Pointing records for text and elements:
[start]

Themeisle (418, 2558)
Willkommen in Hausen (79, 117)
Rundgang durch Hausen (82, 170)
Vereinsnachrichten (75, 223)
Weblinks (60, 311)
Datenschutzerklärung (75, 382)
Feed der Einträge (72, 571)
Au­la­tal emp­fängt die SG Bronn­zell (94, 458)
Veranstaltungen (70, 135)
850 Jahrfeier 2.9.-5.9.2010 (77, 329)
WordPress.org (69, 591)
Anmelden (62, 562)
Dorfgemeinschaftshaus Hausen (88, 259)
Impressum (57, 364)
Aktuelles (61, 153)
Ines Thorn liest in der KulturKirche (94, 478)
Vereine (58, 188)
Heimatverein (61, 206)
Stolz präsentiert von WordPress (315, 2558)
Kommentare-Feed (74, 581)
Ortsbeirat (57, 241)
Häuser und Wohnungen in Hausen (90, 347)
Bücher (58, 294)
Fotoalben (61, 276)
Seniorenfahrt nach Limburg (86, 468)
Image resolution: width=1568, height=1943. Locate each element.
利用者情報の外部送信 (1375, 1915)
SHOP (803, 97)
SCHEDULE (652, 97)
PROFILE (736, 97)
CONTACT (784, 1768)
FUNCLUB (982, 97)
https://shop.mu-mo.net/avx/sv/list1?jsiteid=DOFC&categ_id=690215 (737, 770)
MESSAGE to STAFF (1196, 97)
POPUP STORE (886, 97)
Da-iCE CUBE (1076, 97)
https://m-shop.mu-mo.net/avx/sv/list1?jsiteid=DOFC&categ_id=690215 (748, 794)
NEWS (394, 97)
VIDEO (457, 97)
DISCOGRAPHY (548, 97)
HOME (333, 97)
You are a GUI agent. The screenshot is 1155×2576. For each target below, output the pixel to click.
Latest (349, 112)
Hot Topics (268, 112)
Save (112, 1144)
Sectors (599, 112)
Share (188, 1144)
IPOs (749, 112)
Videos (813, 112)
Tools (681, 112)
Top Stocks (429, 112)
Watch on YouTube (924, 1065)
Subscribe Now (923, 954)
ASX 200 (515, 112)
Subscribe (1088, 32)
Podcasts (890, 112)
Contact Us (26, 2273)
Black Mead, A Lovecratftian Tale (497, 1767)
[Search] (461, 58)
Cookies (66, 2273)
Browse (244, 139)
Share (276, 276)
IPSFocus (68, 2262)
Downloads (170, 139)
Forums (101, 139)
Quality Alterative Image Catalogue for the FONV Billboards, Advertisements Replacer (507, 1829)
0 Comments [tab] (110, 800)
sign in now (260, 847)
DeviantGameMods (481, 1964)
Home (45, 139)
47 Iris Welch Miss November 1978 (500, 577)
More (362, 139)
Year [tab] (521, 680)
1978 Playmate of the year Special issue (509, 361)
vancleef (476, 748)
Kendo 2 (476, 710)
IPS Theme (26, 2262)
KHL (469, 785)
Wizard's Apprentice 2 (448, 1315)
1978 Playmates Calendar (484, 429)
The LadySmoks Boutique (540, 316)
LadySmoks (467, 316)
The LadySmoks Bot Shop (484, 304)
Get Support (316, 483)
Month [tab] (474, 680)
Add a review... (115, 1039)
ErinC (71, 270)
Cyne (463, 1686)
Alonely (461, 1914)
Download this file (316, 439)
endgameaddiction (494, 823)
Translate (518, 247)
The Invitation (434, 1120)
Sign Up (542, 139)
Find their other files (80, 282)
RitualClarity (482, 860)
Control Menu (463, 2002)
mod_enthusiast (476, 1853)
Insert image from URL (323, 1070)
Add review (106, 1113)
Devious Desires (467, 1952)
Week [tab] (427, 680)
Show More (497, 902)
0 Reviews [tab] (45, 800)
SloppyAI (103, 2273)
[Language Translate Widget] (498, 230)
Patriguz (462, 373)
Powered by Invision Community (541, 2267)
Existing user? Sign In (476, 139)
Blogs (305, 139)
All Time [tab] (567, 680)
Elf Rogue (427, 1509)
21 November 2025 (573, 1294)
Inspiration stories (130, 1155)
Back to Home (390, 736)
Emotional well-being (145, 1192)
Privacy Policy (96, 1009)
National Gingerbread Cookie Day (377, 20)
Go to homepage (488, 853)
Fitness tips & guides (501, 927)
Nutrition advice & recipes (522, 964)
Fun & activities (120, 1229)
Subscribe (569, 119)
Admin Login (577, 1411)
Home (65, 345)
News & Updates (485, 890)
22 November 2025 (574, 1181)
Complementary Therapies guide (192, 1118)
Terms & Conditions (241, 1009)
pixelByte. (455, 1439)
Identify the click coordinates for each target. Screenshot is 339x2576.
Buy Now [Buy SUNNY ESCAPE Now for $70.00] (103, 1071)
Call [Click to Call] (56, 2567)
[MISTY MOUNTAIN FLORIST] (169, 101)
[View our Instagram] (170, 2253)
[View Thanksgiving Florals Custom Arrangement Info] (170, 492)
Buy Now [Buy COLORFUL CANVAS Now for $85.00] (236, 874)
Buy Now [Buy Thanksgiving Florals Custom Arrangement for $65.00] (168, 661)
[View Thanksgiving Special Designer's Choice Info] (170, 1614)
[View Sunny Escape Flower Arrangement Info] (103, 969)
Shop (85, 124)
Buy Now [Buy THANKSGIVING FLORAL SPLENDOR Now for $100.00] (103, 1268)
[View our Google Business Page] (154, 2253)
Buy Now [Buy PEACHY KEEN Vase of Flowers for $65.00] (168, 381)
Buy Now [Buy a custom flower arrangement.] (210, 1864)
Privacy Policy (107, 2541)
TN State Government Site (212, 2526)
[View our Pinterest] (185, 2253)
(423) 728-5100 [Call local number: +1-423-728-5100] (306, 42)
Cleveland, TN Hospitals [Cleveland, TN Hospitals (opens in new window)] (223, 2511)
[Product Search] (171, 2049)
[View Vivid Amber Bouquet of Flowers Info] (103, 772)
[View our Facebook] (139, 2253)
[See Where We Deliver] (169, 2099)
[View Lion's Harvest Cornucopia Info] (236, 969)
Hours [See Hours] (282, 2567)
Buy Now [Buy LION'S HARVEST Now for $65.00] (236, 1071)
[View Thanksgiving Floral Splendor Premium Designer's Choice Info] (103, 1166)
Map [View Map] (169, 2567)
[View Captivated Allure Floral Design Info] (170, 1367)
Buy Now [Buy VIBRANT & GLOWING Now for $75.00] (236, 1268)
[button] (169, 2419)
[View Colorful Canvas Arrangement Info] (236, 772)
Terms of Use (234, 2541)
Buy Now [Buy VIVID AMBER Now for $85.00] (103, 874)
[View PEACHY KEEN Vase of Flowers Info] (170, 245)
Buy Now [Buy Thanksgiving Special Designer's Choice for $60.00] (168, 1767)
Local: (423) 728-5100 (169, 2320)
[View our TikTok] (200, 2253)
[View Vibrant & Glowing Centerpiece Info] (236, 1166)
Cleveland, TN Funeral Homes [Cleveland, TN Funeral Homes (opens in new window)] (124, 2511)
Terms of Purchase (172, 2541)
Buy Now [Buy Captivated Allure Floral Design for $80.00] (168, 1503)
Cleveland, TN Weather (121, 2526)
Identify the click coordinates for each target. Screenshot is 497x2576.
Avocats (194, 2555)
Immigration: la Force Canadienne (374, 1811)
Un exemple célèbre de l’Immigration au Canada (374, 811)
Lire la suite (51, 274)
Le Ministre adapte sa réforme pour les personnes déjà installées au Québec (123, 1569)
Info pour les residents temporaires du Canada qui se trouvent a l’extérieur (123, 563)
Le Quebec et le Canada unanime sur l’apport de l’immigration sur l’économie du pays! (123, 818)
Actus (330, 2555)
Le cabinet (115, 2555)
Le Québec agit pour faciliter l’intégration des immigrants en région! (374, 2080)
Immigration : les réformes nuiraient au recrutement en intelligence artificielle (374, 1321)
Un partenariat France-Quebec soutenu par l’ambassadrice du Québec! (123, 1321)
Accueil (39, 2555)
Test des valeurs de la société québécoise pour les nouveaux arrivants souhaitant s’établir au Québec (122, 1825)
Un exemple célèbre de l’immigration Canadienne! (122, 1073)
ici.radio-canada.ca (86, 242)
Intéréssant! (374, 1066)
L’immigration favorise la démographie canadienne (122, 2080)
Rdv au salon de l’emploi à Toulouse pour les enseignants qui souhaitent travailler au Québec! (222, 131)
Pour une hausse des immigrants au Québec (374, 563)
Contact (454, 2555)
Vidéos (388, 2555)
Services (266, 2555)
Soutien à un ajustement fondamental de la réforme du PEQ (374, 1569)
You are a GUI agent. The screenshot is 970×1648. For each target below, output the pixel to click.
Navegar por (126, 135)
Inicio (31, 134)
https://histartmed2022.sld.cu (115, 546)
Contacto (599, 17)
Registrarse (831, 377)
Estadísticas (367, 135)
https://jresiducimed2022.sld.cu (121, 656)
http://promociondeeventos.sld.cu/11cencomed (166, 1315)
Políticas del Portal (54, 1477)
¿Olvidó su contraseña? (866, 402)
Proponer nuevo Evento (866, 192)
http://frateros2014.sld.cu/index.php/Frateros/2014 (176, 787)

[end]

What is asked |
Give everything from the first of the lines down to and including the one containing "1978 Playmate of" as a JSON list of strings, one string per line, with blank lines omitted.

Full answer |
[
  "Themeisle (418, 2558)",
  "Willkommen in Hausen (79, 117)",
  "Rundgang durch Hausen (82, 170)",
  "Vereinsnachrichten (75, 223)",
  "Weblinks (60, 311)",
  "Datenschutzerklärung (75, 382)",
  "Feed der Einträge (72, 571)",
  "Au­la­tal emp­fängt die SG Bronn­zell (94, 458)",
  "Veranstaltungen (70, 135)",
  "850 Jahrfeier 2.9.-5.9.2010 (77, 329)",
  "WordPress.org (69, 591)",
  "Anmelden (62, 562)",
  "Dorfgemeinschaftshaus Hausen (88, 259)",
  "Impressum (57, 364)",
  "Aktuelles (61, 153)",
  "Ines Thorn liest in der KulturKirche (94, 478)",
  "Vereine (58, 188)",
  "Heimatverein (61, 206)",
  "Stolz präsentiert von WordPress (315, 2558)",
  "Kommentare-Feed (74, 581)",
  "Ortsbeirat (57, 241)",
  "Häuser und Wohnungen in Hausen (90, 347)",
  "Bücher (58, 294)",
  "Fotoalben (61, 276)",
  "Seniorenfahrt nach Limburg (86, 468)",
  "Image resolution: width=1568, height=1943. Locate each element.",
  "利用者情報の外部送信 (1375, 1915)",
  "SHOP (803, 97)",
  "SCHEDULE (652, 97)",
  "PROFILE (736, 97)",
  "CONTACT (784, 1768)",
  "FUNCLUB (982, 97)",
  "https://shop.mu-mo.net/avx/sv/list1?jsiteid=DOFC&categ_id=690215 (737, 770)",
  "MESSAGE to STAFF (1196, 97)",
  "POPUP STORE (886, 97)",
  "Da-iCE CUBE (1076, 97)",
  "https://m-shop.mu-mo.net/avx/sv/list1?jsiteid=DOFC&categ_id=690215 (748, 794)",
  "NEWS (394, 97)",
  "VIDEO (457, 97)",
  "DISCOGRAPHY (548, 97)",
  "HOME (333, 97)",
  "You are a GUI agent. The screenshot is 1155×2576. For each target below, output the pixel to click.",
  "Latest (349, 112)",
  "Hot Topics (268, 112)",
  "Save (112, 1144)",
  "Sectors (599, 112)",
  "Share (188, 1144)",
  "IPOs (749, 112)",
  "Videos (813, 112)",
  "Tools (681, 112)",
  "Top Stocks (429, 112)",
  "Watch on YouTube (924, 1065)",
  "Subscribe Now (923, 954)",
  "ASX 200 (515, 112)",
  "Subscribe (1088, 32)",
  "Podcasts (890, 112)",
  "Contact Us (26, 2273)",
  "Black Mead, A Lovecratftian Tale (497, 1767)",
  "[Search] (461, 58)",
  "Cookies (66, 2273)",
  "Browse (244, 139)",
  "Share (276, 276)",
  "IPSFocus (68, 2262)",
  "Downloads (170, 139)",
  "Forums (101, 139)",
  "Quality Alterative Image Catalogue for the FONV Billboards, Advertisements Replacer (507, 1829)",
  "0 Comments [tab] (110, 800)",
  "sign in now (260, 847)",
  "DeviantGameMods (481, 1964)",
  "Home (45, 139)",
  "47 Iris Welch Miss November 1978 (500, 577)",
  "More (362, 139)",
  "Year [tab] (521, 680)",
  "1978 Playmate of the year Special issue (509, 361)"
]